Two years later, I cannot survive without my books. In the last school year, I read a total of over fifty-thousand pages for fun and class work. Reading has become like breathing for me. When I start a book, I am transported to a different world. Some are better than my own. Some are worse. When in these worlds, I feel the characters’ pain, joy, and affection for others in their world. I read the same truths through different eyes, the eyes of the characters in the stories. This has taught me to see actions through eyes other than my own.

For example, there are groups of students at STAB whom I am very close to and others who are more distant. When one of the more distant fellow students was treating one of my close friends badly, I asked, “Why does she treat people that way?” After, witnessing others’ actions, I can see that I can change the way I see things without having to change who I am. In other words, I can see through the mindsets my books are written in, just without the thought bubbles. This was my first step towards finding the true me.

Three years later, I wrote in my journal on January 4, 2012,

“Dear Journal,

I finished my song today. Well, I still need to write down the notes, but other than that, I am done! I am going to try and send it to Elly, since she is at the Page Program. I still can’t believe I turned three sentences into a three-minute song. I love the lyrics, especially the third verse of my song “Carolina Shore”:
Waves are rolling,
Sand is moving,
Calming me like I know you can,
Sun is setting,
Stars are rising,
Now I know who I really am.
Plus, the notes for this song are directly in the middle of my vocal comfort range. I just can’t stop singing my song; it has been stuck in my head for two weeks. I can finally call myself a singer/songwriter now!”

When I wrote my song this year, I discovered that my natural talent for singing went further than the notes coming from my mouth. I found that I could put myself into a song literally. For example, the first time I listened to Beautiful, by Christina Aguilera, I realized that, to someone, I will always be beautiful. That I can always be myself, no matter who others think I am. Through this I learned that my music is who I am. Some people write to get emotions out. Some play sports to do it. But I sing, because when I sing, I fly, and I don’t have to wear a mask. I can let my voice soar, so I feel the freedom that comes when I step outside the demands of society. But what are these demands of society? Are they physical, mental or emotional, or are they having to adapt to “social norms?” Society tries to make us perfect little copies of each other. But when I sing I am just who I am. My second step to finding me is a passion inspired by a gift given by a power greater than myself.

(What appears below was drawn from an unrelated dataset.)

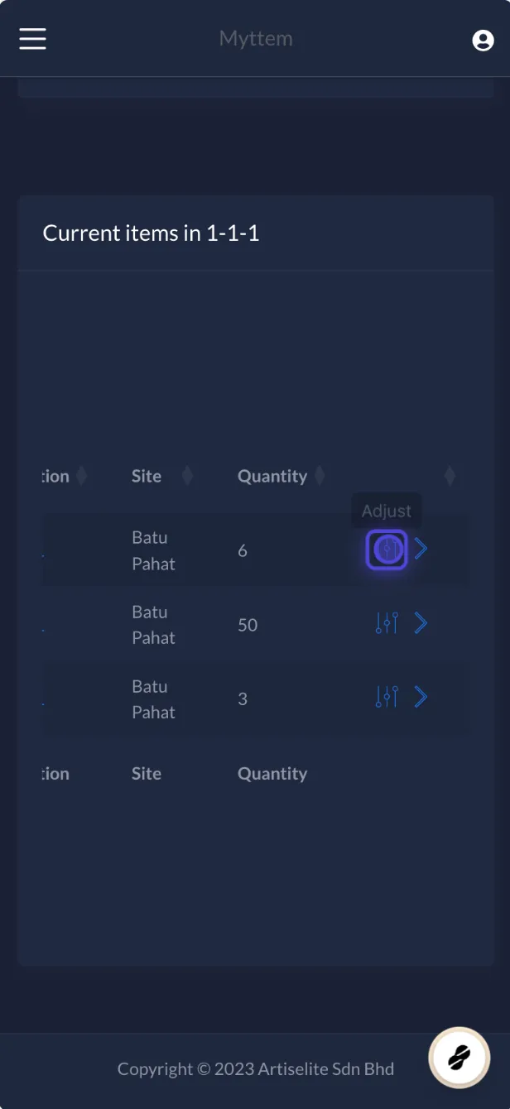Select the Adjust sliders icon on quantity 50 row
The height and width of the screenshot is (1109, 510).
[386, 623]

Middle School has taught me how to find out who I am; when you find something you really love, don’t give it up, because it’s part of who you are. I found literature and music, and I love them. And from the day I found them, I have not let go, and I never will. I am not willing to lose part of myself. And I am not willing to becoming someone other than myself. Middle School has given me the wonderful gifts of literature and music. These gifts continue to influence me daily. And for that I must say thank you —thank you for giving me myself.